* About this task *
Starting at the line containing "https://woblink.com/s/polityka_prywatnosci (181, 1295)" and ending at the line containing "常问问题 (707, 27)", print every line of the material below exactly, both ends included, and stop there.

* Provided data *
════════════════
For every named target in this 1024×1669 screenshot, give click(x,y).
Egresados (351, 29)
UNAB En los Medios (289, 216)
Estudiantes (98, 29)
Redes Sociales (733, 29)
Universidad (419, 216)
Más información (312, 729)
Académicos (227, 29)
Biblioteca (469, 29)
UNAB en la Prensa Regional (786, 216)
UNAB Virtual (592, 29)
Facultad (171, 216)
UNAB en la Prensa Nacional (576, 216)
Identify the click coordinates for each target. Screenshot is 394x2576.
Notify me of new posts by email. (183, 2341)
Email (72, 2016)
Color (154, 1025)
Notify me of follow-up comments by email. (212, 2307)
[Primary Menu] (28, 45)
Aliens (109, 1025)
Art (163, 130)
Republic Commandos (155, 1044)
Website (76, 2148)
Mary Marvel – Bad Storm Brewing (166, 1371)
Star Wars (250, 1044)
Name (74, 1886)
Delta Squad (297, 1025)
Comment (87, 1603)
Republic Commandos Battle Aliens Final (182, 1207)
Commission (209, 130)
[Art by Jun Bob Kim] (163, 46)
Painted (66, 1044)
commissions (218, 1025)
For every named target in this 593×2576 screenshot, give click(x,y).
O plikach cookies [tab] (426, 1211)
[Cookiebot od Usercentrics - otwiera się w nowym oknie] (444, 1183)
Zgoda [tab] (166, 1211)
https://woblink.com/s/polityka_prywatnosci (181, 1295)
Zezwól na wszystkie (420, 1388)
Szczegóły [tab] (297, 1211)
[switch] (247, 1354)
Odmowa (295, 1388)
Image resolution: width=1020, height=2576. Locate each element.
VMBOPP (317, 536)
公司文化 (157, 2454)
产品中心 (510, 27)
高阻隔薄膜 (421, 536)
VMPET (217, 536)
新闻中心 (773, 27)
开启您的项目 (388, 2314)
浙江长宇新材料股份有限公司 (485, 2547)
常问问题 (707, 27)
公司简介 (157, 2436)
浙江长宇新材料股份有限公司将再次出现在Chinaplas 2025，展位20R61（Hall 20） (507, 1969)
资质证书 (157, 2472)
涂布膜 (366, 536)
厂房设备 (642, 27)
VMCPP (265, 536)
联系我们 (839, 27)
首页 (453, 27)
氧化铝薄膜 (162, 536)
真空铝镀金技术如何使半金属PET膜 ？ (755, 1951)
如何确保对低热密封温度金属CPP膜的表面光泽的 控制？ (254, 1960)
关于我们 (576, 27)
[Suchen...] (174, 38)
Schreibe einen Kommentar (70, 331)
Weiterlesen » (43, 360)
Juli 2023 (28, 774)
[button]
════════════════
* Exercise response *
https://woblink.com/s/polityka_prywatnosci (181, 1295)
Zezwól na wszystkie (420, 1388)
Szczegóły [tab] (297, 1211)
[switch] (247, 1354)
Odmowa (295, 1388)
Image resolution: width=1020, height=2576. Locate each element.
VMBOPP (317, 536)
公司文化 (157, 2454)
产品中心 (510, 27)
高阻隔薄膜 (421, 536)
VMPET (217, 536)
新闻中心 (773, 27)
开启您的项目 (388, 2314)
浙江长宇新材料股份有限公司 (485, 2547)
常问问题 (707, 27)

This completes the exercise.